Sunday, November 6, 2011

The Greek octopus

I have always lived near the sea and I can't imagine living anywhere where the sea isn't at walking (or biking) distance. Even if I don't have a view of it from my window, I can still feel its presence and that, in some way, makes me feel free.






It seems that I fell in love with the sea from a very young age. I don't remember exactly when I learned how to swim but I can't remember a time when I wasn't swimming.






We had a summer house by the sea and for three whole months, I'd be at the beach for hours each day either swimming, playing with my friends, or engaging in my other favorite activity; helping my grandfather with his catch of the day.






No, my grandfather wasn't a fisherman, but he loved going diving for mussels and clams, and adored going spearfishing for octopuses.

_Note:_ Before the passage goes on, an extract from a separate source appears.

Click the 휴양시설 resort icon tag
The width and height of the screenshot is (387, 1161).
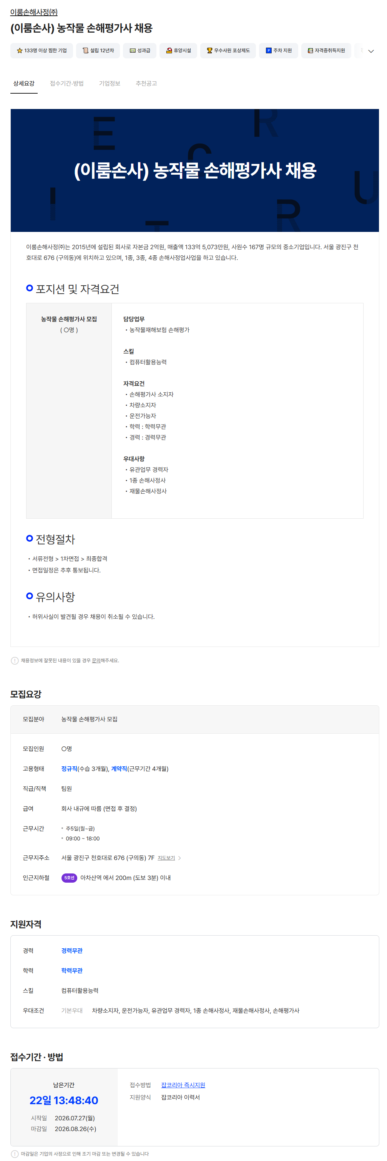click(178, 50)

Whenever he'd catch one, he'd emerge from the sea like another Poseidon, trident-type fish spear in one hand, octopus in the other, and my brother and I would go running towards him, eager to see it. It would still be moving and curling its tentacles upwards or inwards, and I just couldn't help but touch his little round suckers.






My grandfather would carefully hand it to one of us and then the real work would begin. We had seen him do it a hundred times and we knew exactly what to do. Under his watchful eye, either I or my brother, would grab the octopus by the head, hold it firmly and start smacking it repeatedly against the seaside rocks. Then we would rub it in a circular motion against those same rocks until it foamed up and changed color, a process called paragouliasma in Greek.

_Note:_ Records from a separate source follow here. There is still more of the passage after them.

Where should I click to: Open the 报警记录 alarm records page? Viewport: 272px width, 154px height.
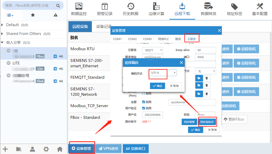pyautogui.click(x=105, y=10)
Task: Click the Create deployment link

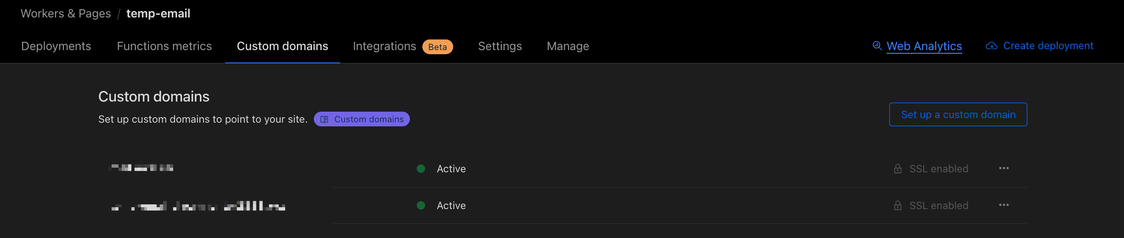Action: click(x=1048, y=46)
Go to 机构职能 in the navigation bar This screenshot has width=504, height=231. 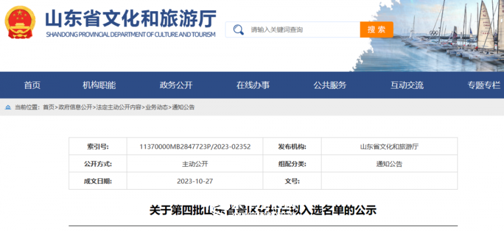point(99,86)
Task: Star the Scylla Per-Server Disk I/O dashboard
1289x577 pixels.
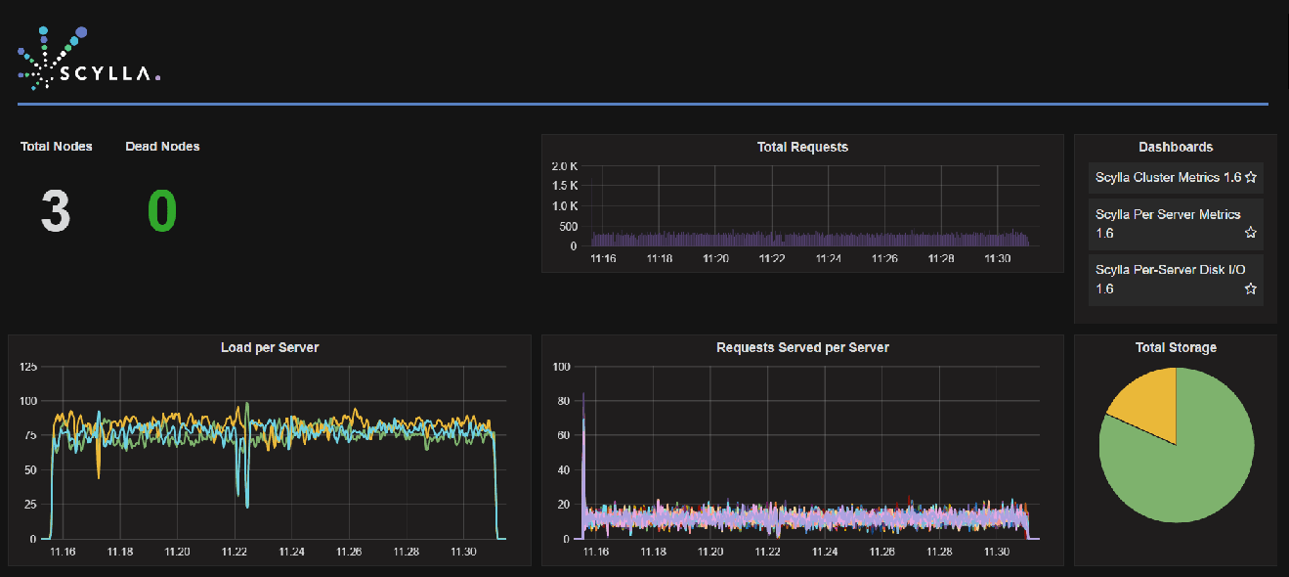Action: [x=1250, y=289]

Of course at that age, we had no idea that what we were actually doing was tenderizing the octopus, making it easier for my grandmother to cook it later on the day. What we did know was that we were having loads of fun doing it.






When we'd get home, tentacled trophy in hand, we'd give it to our grandmother who'd prepare it depending on our wishes. She would make htapodi ksidato (marinated octopus in vinegar), htapodi sti shara (barbecued octopus), or htapodi me makaronaki kofto (braised octopus with short pasta).






The latter was always my favorite and it's an all-time classic Greek dish. One that I prepare fairly often in my little expat kitchen. The octopus is first boiled in its own juices, then it is braised in a tomato, red wine and garlic sauce until succulent and finally, the pasta is added to the pan which cooks in the sauce and the octopus' juices.






The marriage of flavors in this rustic dish is purely divine. The sweet, juicy octopus, the smooth yet sharp red wine and tomato sauce and the al dente pasta, combine excellently to create an authentic taste of Greece. This is a culinary peek into my childhood.










Htapodi me Makaronaki Kofto (Greek Braised Octopus with Short Pasta)

People (usually non-Greeks) are intimidated or scared of cooking or eating octopus. They shouldn't. Apart from it being delicious, it is also quite easy to cook. You just need to know how to cook it properly.

If cooked right, its texture is slightly chewy (if it's overly or unpleasantly chewy then that's a sign that it has not been cooked properly), and tender (if it's too soft or tough, it means it has been cooked for too long or too short a time).

The flavor of octopus is very difficult to describe. Unless you have tasted it, you can't really understand its flavor. There isn't any other seafood that has a similar taste or texture to the octopus.

Pair this dish with a Greek horiatiki salad, lots of bread and a good red wine, like a Greek Xinomavro or a Pinot Noir.

Below, I'm giving instructions on how to tenderize, clean properly and braise an octopus. I hope you find all the tips helpful!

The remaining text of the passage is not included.